Harness Engineering is splitting into two distinct tracks: product builders use it to constrain Agent behavior, while model providers use it as a training gym where models learn tool use and execution strategies through rollout and reward.
Cursor's Composer 2.5 achieves near-Opus quality at one-tenth the cost because it trains the model on Cursor's own usage data—effectively baking the Harness into the model weights. This makes third-party Agent builders structurally disadvantaged unless they control the training loop.
The observation that Claude Code sends three System messages before returning a task title, then spends two more steps planning before any real work, reveals that Agent Harnesses impose a hidden planning tax. A model not trained on that ritual will fight it, not benefit from it.

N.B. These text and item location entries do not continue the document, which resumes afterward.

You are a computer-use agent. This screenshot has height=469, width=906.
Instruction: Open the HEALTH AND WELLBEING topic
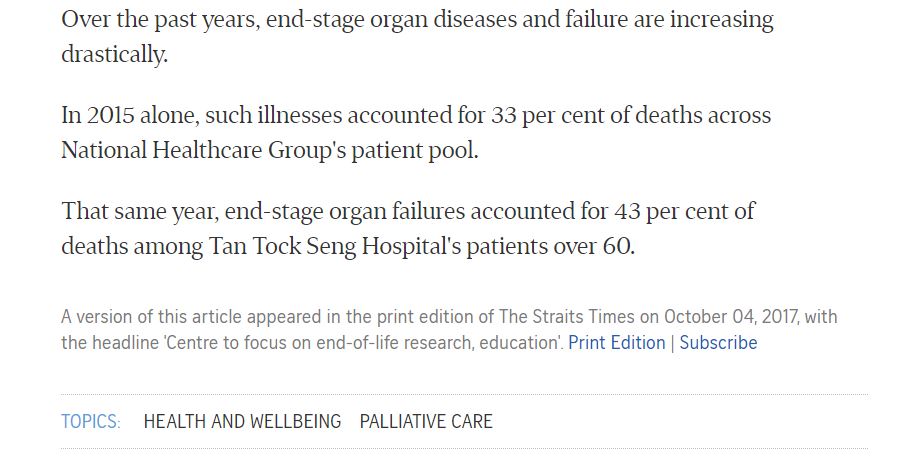pos(242,421)
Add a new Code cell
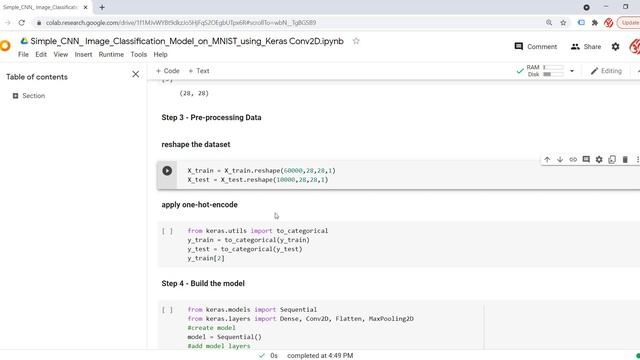 167,71
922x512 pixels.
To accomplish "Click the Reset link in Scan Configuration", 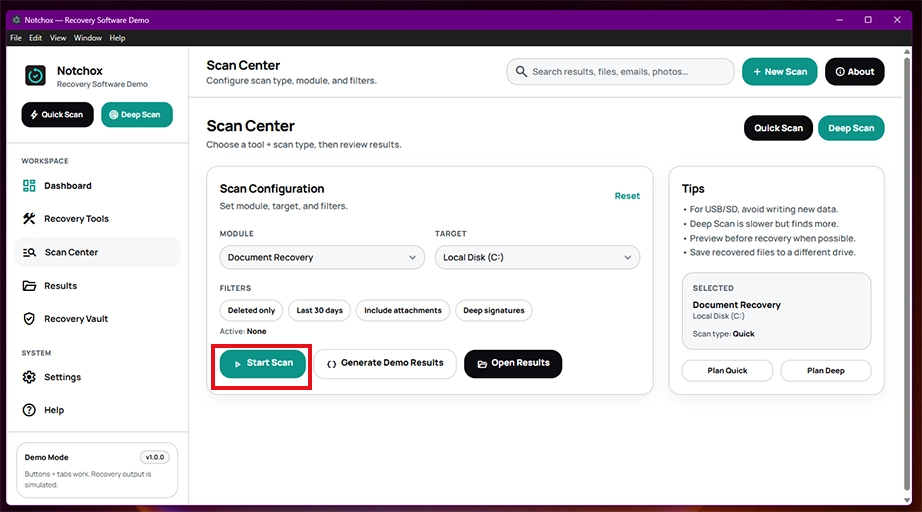I will tap(627, 196).
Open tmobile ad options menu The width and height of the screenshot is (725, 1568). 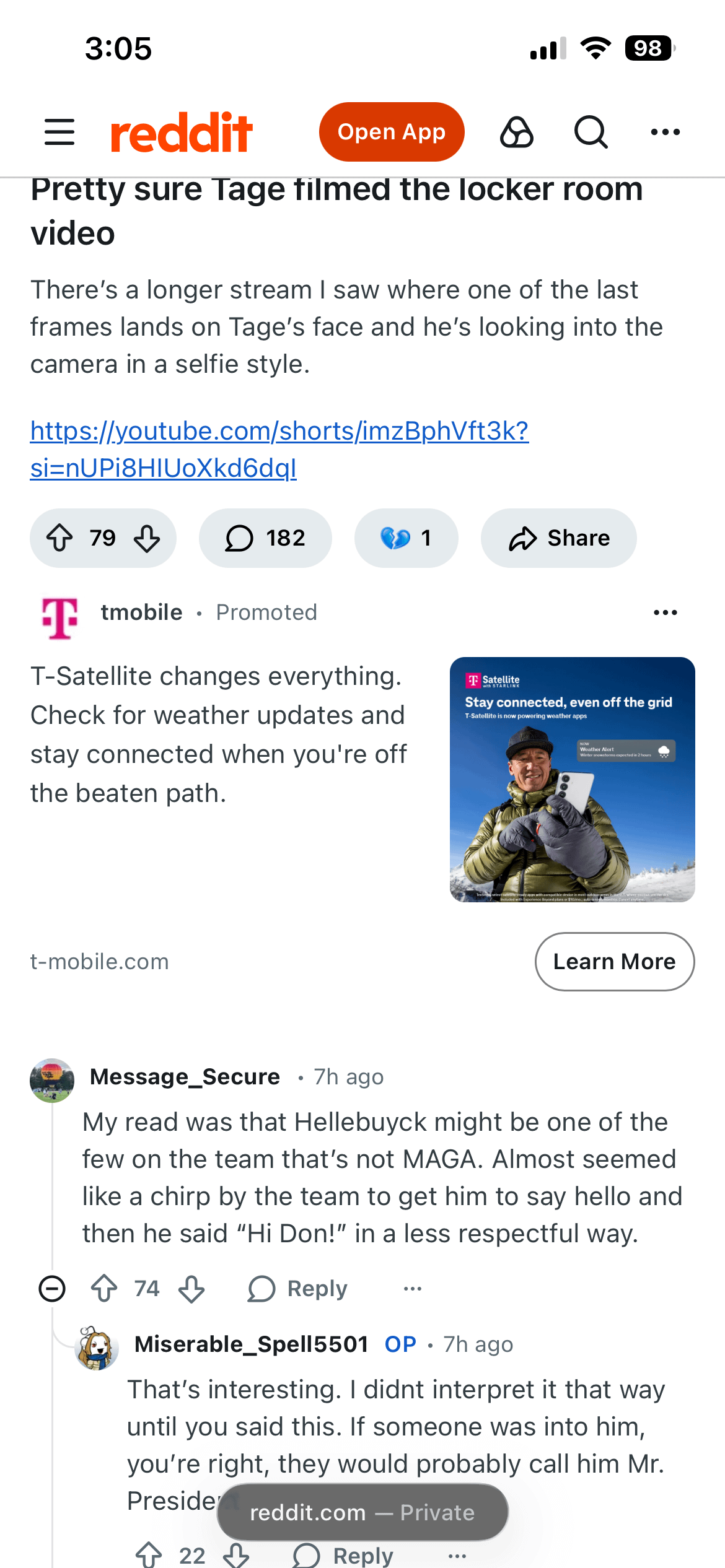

Agent path dependency means a single wrong tool choice at step four cascades into a 17-step recovery loop. This is not a model hallucination problem in isolation; it's a system dynamics problem where the Harness feeds bad state back into the context window.
Traditional observability vendors are poorly positioned for Agent Trace because their systems assume stable schemas and short-lived spans. Agent data is the opposite: multi-hour sessions, malformed JSON, and analysis that cares about semantic choices, not just status codes.
Storing traces is cheap; making them queryable for attribution is the hard part. The value isn't in the raw JSON lake—it's in the indexing, cleaning, and aggregation pipeline that turns 500MB blobs into answerable questions about cost and correctness.